Les aléas du voyage, les énergiques secousses d'une mer hivernale avaient réussi à tirer le baron du sombre désespoir où l'avaient plongé l'échec de sa tentative d'enlèvement de Louis XVI sur le chemin de l'échafaud et la mort de son roi. Tout au long de sa chevauchée vers Boulogne dans le vent glacé du nord, il avait remâché sa colère, son chagrin, sa déception et son besoin de vengeance. Il avait été trahi; il savait par qui et pour qui mais il possédait à un degré trop élevé le sens de ses responsabilités pour se lancer en aveugle à la recherche de la satisfaction brutale et peut-être un peu trop rapide que donne un coup d'épée bien ajusté. Tous les comptes se régleraient mais en leur temps, la priorité absolue c'était l'Histoire qui la réclamait et la façon dont lui, Jean de Batz, entendait l'écrire... D'abord, et avant tout, rejoindre Anne-Laure de Pontallec, alias Laura Adams, et son compagnon Ange Pitou, le journaliste-garde national, qui devaient avoir atteint Londres et l'attendaient sans doute chez Charlotte Atkyns où il leur avait donné rendez-vous. Tandis que lui-même venait par Boulogne où il possédait deux bateaux avec des équipages à toute épreuve et deux hangars discrets où l'on pouvait entreposer du matériel de navigation, des marchandises... et des candidats à l'émigration. Laura et Pitou partis pour Saint-Malo dans l'anonymat d'une diligence une grosse semaine avant lui comptaient s'embarquer pour Jersey d'abord, puis pour Londres à bord d'un des navires de Marie-Pierre de Laudren, la mère de la jeune femme. Cet itinéraire compliqué mais peu susceptible d'attirer l'attention se justifiait par la présence, dans un ourlet de robe, d'une des plus belles pierres précieuses de l'époque : le Grand Diamant bleu de Louis XIV dont Batz espérait tirer de quoi sauver la reine Marie-Antoinette, le petit Louis XVII, sa sour Marie-Thérèse et sa tante Madame Elisabeth.

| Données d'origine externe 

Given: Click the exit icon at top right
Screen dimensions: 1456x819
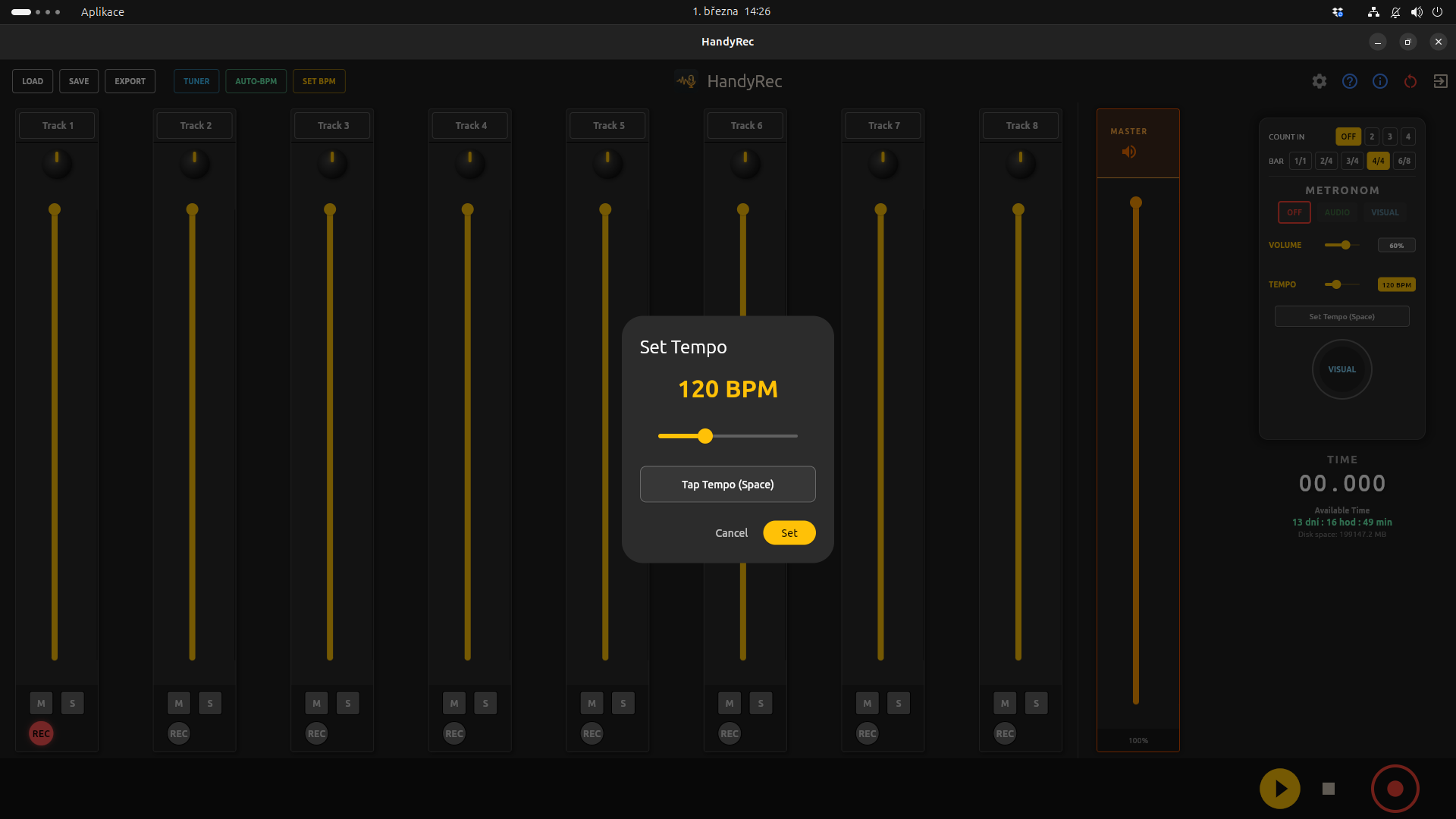Looking at the screenshot, I should click(x=1441, y=81).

Lorsque l'on fut à destination, les considérations politico-charitables du cocher avaient doucement glissé en long monologue sur les surprises de la condition humaine, présentant peut-être un énorme intérêt mais dont Batz, perdu dans ses pensées, n'entendit rien. A l'instant précis où il arrêtait son cheval, l'automédon achevait d'ailleurs sa péroraison :
- ... et c'est pourquoi je maintiens qu'il n'y a pas d'autre solution que de faire la guerre à ces sauvages! Vous êtes bien de mon avis, sir?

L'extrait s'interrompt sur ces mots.